Much has been written about those positives and those negatives. Here, consider a particular negative quality and what might be done about it. Specifically and ironically let’s highlight that sometimes families less resemble the virtue of Sunday School and look more like like the antagonisms of Sunday Football.


That is to say, each family member becomes a team onto itself, competing against, even antagonizing the other: parent against parent, sibling fighting sib, children against parents and parents opposing their own kids. Strategies and alliances develop as one parent sides with one child against the other parent. Or the time honored tradition of a child splitting parental authority, going to Dad for some perks and Mom for others. Me-against-you is a model for the art of war, but not for the art of love.


What is going on? After all, should not the family be for the other members? Why do they so often (angrily) oppose one another? Let’s examine that question.


Imagine this: husband and wife, with a complete lack of humility, debate details of a shared responsibility (something monumental like who took out the garbage last). Each falsely believes that their own memory of the chore is a flawless video recoding of the event: It is definitely your turn! Research on memory suggests that while we are certain of our facts, all of us have a sometimes biased and often inaccurate recollection of events. Remembering that, partners could get a little less haughty, calm down a bit…and flip a coin. And by the way, it is never about the garbage!


We could pause any conflict and the earlier the better. Instead, we might give understanding a try. Not “dammit I don’t understand you” but with utmost sincerity, curiosity and kindness, “I really want to understand you”. Not just the words, but voice tone, countenance and breath.

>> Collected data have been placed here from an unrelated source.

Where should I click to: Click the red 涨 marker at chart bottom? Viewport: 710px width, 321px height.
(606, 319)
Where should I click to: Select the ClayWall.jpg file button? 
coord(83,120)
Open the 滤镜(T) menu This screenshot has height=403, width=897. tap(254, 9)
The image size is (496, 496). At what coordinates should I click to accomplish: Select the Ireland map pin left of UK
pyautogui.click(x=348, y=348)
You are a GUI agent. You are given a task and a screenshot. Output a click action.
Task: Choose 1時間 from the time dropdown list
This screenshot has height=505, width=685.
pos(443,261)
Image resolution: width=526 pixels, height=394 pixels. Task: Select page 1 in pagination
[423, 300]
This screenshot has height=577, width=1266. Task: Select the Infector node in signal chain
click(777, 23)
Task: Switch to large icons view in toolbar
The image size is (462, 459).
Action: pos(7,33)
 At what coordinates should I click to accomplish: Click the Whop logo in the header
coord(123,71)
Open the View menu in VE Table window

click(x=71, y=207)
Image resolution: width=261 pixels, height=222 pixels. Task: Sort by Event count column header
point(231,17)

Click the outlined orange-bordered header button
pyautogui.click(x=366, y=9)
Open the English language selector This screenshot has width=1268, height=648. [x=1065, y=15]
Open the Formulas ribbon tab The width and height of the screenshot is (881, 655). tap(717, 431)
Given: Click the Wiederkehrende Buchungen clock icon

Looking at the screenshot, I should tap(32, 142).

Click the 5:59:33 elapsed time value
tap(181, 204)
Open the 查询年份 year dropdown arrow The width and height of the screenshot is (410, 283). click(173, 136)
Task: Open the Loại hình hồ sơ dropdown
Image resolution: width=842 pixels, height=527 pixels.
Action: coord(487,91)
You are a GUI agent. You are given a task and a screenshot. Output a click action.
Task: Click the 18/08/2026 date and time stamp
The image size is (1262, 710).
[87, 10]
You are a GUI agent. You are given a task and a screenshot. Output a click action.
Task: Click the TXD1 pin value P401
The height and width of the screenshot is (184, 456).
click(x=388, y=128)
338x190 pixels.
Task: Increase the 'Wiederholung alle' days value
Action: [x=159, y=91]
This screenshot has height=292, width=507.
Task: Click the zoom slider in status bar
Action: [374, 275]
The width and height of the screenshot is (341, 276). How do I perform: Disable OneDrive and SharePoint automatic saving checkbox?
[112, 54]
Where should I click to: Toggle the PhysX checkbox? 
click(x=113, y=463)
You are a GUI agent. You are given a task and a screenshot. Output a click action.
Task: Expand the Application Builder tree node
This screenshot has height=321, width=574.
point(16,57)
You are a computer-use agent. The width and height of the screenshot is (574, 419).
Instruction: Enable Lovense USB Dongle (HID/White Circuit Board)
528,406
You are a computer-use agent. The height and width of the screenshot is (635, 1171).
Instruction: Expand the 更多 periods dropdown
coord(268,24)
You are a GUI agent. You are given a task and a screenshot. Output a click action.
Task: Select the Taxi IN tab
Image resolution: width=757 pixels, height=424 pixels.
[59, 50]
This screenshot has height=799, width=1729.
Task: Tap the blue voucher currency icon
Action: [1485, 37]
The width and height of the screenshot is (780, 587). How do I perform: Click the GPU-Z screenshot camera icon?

No huffing or puffing, just nice even breath. After all, there may be nothing more debilitating than to feel misunderstood by someone you love.


Parents teach their children everyday. There is modeling and instruction, sometimes softly and sometimes with a firm NO. Avoid creating a me- against-you moment. For example, not caring for the DVD collection could merit a required clean up and consequence: no videos today. But watch that delivery here too. Relax the frustration and edge, because children feel your feelings more than your words. Deliver these consequences with diplomacy and compassion: “no videos today, that will be hard…I hope you will do better tomorrow”. After all, when kids goof up, besides a lesson they need to know mom or dad is on their side.


Being a frustrated parent is hard but not an excuse to blow off steam at the expense of a child. That kind of catharsis is selfish- it might give a parent relief, but we have to do better. Instead, run around the block or chop wood or carry water. Invite the calm and then talk with your kid.


Parents could use the exercise.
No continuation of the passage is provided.